> **Information supplied**
■ ■ ■
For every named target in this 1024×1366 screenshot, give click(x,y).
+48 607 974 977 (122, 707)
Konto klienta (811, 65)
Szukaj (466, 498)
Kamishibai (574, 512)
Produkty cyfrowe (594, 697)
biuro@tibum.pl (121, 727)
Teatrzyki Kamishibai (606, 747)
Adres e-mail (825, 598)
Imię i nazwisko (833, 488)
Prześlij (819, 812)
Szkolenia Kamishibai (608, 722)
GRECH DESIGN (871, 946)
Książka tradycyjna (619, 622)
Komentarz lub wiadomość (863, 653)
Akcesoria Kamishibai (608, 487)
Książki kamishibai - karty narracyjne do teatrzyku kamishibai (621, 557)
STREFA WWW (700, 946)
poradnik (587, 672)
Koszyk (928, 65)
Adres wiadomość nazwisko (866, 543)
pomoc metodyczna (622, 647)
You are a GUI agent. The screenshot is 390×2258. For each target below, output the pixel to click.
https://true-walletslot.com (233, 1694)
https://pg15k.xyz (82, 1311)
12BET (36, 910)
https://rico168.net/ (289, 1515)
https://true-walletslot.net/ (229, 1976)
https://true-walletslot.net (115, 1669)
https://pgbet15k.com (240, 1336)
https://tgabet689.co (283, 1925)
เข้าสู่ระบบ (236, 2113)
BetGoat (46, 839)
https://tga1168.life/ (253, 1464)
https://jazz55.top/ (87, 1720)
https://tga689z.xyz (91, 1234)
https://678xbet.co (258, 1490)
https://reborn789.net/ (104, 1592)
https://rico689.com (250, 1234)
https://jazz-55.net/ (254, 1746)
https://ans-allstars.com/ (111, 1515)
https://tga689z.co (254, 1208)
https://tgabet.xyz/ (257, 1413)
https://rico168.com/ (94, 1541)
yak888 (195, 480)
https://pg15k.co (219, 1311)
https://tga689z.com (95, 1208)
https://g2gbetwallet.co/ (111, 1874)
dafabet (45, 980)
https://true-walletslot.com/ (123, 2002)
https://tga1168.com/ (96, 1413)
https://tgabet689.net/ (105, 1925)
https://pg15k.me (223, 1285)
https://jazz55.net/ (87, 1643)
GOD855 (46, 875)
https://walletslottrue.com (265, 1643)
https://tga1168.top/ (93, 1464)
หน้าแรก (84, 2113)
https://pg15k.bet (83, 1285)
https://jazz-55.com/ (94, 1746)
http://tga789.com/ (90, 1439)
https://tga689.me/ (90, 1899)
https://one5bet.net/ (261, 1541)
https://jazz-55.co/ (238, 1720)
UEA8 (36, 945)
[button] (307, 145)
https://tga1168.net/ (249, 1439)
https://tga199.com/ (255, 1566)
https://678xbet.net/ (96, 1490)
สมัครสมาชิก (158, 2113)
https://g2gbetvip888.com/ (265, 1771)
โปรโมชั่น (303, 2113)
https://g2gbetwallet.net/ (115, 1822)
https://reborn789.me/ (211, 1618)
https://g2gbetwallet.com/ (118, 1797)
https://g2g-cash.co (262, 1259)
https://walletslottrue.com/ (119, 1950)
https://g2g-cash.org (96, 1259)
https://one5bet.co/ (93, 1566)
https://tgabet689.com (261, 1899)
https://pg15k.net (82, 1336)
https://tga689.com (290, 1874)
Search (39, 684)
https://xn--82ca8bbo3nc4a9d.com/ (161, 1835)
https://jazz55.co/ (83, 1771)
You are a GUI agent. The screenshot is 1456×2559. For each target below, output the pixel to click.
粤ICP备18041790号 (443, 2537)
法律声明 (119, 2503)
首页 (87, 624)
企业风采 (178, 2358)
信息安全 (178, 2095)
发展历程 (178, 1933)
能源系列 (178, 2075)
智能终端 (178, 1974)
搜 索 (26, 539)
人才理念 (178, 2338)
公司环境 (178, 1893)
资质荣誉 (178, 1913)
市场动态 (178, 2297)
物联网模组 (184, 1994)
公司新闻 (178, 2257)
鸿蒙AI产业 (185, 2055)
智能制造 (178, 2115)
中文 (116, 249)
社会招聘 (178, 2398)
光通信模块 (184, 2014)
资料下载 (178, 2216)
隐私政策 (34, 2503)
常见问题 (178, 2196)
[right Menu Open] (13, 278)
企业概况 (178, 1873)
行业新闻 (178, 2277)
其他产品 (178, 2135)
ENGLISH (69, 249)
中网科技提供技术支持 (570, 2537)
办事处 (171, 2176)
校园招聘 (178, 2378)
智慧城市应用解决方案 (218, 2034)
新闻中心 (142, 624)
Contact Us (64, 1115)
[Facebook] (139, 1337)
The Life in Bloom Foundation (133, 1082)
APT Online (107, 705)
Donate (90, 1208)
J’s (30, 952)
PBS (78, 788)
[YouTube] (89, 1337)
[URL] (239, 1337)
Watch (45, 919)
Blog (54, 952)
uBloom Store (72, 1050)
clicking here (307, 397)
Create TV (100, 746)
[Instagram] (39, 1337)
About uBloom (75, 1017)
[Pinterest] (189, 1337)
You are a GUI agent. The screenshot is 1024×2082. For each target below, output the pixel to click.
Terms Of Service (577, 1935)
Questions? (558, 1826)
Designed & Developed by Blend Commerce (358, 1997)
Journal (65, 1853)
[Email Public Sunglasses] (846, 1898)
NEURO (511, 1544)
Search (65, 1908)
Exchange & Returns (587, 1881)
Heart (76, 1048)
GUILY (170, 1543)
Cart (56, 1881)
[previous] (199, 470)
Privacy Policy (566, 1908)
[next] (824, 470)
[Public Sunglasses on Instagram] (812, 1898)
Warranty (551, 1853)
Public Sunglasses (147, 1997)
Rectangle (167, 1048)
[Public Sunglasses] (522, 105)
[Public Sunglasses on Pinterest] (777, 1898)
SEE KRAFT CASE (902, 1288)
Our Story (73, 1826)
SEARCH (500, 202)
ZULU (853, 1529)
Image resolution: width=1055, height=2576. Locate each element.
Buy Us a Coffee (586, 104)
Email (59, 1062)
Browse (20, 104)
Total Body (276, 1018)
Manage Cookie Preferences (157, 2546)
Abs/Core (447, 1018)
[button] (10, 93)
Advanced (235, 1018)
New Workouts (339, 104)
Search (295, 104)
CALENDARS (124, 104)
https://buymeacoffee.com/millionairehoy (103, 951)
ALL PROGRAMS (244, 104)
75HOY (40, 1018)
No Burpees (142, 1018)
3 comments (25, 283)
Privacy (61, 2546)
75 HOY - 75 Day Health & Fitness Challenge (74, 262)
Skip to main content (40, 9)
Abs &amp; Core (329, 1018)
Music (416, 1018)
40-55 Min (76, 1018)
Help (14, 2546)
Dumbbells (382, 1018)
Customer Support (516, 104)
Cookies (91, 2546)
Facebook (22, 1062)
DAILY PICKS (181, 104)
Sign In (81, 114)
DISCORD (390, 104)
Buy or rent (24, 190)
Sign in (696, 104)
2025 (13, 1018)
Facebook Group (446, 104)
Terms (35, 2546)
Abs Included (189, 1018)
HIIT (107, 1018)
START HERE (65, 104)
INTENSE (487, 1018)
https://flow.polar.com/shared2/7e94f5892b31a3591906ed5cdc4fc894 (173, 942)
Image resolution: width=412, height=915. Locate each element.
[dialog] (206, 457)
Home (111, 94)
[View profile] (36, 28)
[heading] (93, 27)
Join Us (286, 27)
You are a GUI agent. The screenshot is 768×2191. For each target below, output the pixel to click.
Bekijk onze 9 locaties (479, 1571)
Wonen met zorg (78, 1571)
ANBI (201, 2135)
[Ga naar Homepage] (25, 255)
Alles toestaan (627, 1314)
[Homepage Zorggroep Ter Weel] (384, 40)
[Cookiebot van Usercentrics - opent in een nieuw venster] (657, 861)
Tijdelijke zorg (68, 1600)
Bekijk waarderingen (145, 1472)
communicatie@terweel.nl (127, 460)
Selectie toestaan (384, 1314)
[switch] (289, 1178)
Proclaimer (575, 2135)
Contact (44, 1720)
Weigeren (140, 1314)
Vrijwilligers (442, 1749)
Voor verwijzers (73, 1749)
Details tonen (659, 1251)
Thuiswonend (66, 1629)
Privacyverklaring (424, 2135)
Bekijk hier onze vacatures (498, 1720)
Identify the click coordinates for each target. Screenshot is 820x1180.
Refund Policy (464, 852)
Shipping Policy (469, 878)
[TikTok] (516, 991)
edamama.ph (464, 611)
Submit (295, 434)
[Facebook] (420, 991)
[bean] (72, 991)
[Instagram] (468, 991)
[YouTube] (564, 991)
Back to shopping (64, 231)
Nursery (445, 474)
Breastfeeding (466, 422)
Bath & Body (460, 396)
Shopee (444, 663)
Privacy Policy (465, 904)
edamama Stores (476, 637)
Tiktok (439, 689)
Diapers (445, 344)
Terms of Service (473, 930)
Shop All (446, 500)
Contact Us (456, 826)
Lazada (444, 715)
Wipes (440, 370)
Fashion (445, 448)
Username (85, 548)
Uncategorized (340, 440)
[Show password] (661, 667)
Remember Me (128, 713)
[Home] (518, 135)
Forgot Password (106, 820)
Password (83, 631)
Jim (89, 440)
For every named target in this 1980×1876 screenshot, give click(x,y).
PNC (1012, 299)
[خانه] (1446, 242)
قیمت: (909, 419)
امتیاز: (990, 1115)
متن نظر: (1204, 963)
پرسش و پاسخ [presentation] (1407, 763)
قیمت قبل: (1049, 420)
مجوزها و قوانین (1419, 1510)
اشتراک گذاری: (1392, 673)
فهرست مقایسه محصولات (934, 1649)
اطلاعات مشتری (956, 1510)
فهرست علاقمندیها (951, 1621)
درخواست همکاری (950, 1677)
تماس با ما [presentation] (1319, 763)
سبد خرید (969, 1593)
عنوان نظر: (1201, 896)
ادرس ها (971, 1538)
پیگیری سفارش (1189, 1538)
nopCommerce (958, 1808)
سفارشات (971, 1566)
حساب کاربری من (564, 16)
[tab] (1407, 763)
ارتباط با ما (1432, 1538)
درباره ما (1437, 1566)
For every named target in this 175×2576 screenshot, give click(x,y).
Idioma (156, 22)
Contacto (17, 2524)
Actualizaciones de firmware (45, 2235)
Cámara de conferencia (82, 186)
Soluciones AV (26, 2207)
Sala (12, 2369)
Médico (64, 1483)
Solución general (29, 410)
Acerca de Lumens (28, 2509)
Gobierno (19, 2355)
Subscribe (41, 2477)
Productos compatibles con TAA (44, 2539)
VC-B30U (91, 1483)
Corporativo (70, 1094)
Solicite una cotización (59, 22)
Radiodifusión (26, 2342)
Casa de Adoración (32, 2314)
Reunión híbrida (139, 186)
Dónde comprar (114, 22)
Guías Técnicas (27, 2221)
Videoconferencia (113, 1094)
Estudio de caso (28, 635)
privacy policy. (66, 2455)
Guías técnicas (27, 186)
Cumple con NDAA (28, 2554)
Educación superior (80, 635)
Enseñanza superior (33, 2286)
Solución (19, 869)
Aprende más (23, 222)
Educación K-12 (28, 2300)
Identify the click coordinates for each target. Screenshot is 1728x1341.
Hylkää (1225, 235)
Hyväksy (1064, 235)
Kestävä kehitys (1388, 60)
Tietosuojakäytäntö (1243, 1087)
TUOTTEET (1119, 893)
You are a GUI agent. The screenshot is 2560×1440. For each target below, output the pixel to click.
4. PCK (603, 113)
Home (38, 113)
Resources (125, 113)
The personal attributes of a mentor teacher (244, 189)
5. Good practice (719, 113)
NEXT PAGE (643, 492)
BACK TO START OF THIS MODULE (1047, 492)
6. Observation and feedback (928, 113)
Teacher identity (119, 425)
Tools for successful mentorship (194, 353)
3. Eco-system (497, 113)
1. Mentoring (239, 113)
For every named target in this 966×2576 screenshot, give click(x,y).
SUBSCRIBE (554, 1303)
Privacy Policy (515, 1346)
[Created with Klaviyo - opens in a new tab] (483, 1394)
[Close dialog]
■ ■ ■
> **Requirement**
Looking at the data above, return every line from the one with "فهرست مقایسه محصولات (934, 1649)" down to the one with "privacy policy. (66, 2455)", exactly and inclusively.

> **Expected output**
فهرست مقایسه محصولات (934, 1649)
اطلاعات مشتری (956, 1510)
فهرست علاقمندیها (951, 1621)
درخواست همکاری (950, 1677)
تماس با ما [presentation] (1319, 763)
سبد خرید (969, 1593)
عنوان نظر: (1201, 896)
ادرس ها (971, 1538)
پیگیری سفارش (1189, 1538)
nopCommerce (958, 1808)
سفارشات (971, 1566)
حساب کاربری من (564, 16)
[tab] (1407, 763)
ارتباط با ما (1432, 1538)
درباره ما (1437, 1566)
For every named target in this 175×2576 screenshot, give click(x,y).
Idioma (156, 22)
Contacto (17, 2524)
Actualizaciones de firmware (45, 2235)
Cámara de conferencia (82, 186)
Soluciones AV (26, 2207)
Sala (12, 2369)
Médico (64, 1483)
Solución general (29, 410)
Acerca de Lumens (28, 2509)
Gobierno (19, 2355)
Subscribe (41, 2477)
Productos compatibles con TAA (44, 2539)
VC-B30U (91, 1483)
Corporativo (70, 1094)
Solicite una cotización (59, 22)
Radiodifusión (26, 2342)
Casa de Adoración (32, 2314)
Reunión híbrida (139, 186)
Dónde comprar (114, 22)
Guías Técnicas (27, 2221)
Videoconferencia (113, 1094)
Estudio de caso (28, 635)
privacy policy. (66, 2455)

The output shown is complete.